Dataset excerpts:
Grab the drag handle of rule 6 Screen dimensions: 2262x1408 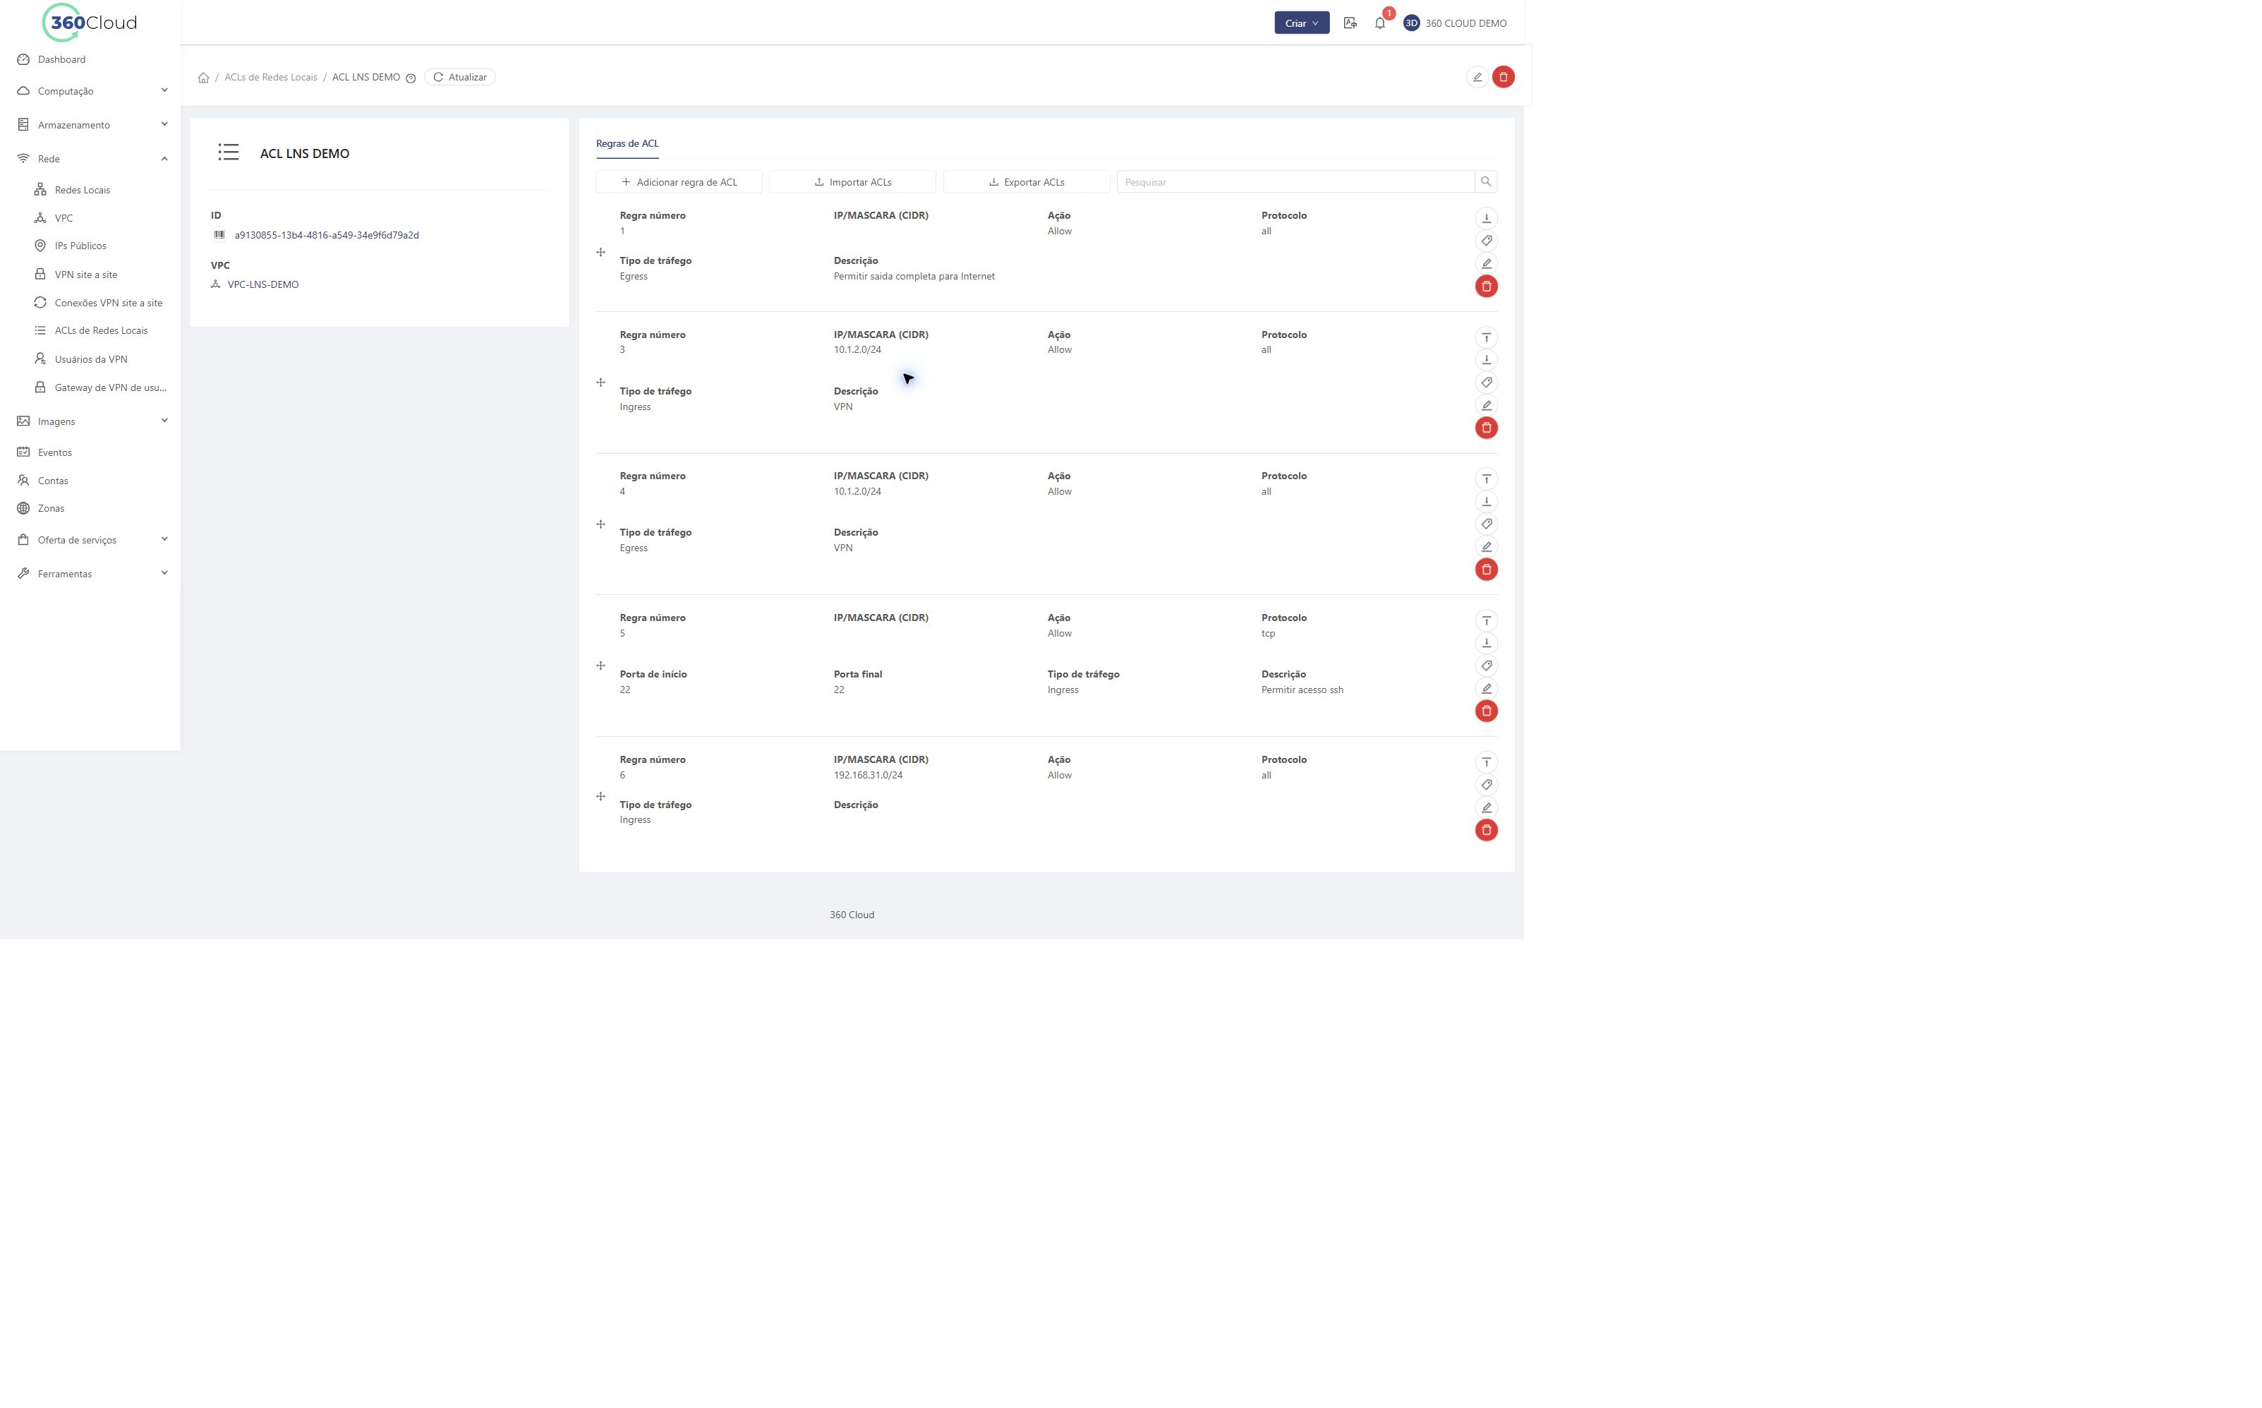pyautogui.click(x=600, y=796)
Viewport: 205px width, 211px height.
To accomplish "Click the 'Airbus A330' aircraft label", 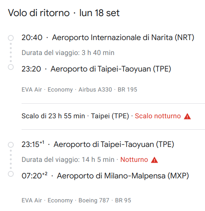I will [95, 90].
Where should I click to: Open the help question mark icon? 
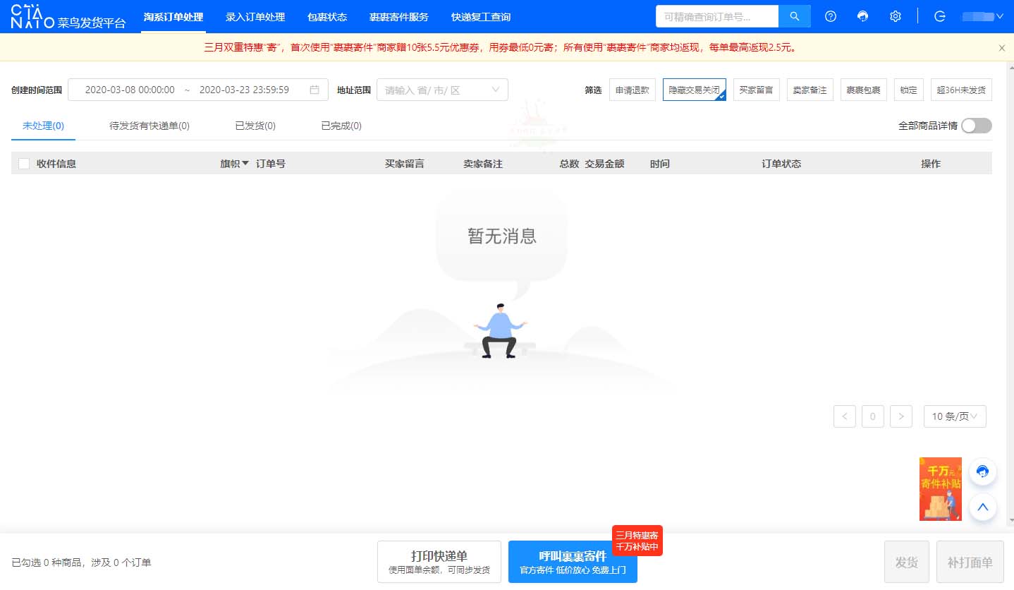(x=831, y=16)
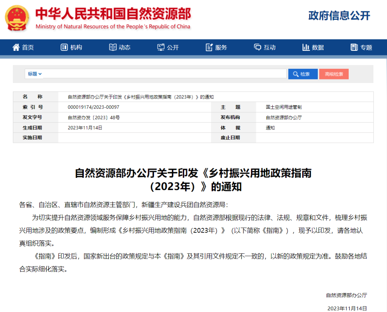Click the 动态 open-book icon
Image resolution: width=387 pixels, height=312 pixels.
pyautogui.click(x=113, y=47)
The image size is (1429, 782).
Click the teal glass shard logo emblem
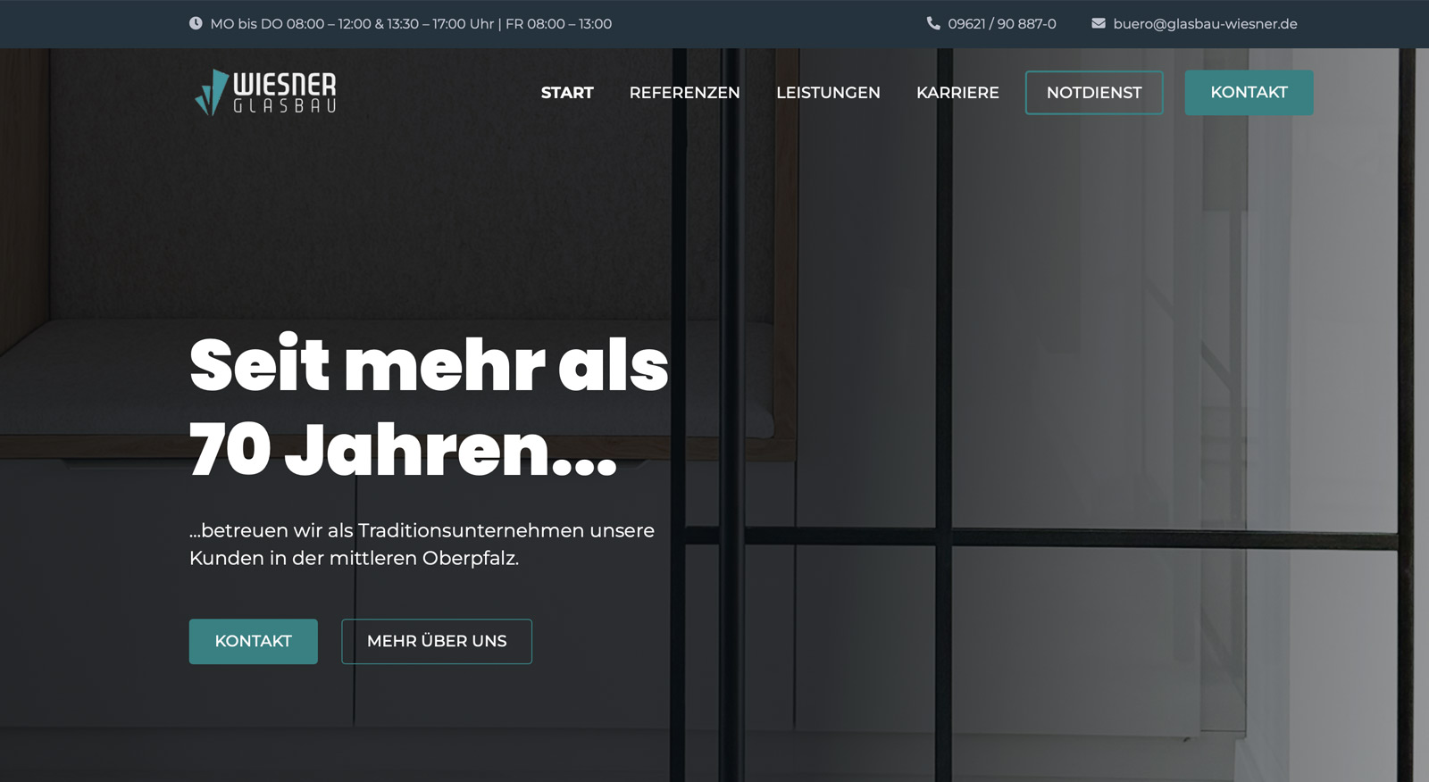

_Exercise description_.
Lines from the one containing "Where should I" through the end of the entries above, both included, are to be written out exactly; no pictures and no other lines.

_Reply_.
Where should I click to: Open the help question mark icon? 
(x=831, y=16)
Click the 动态 open-book icon
Image resolution: width=387 pixels, height=312 pixels.
pyautogui.click(x=113, y=47)
The image size is (1429, 782).
Click the teal glass shard logo emblem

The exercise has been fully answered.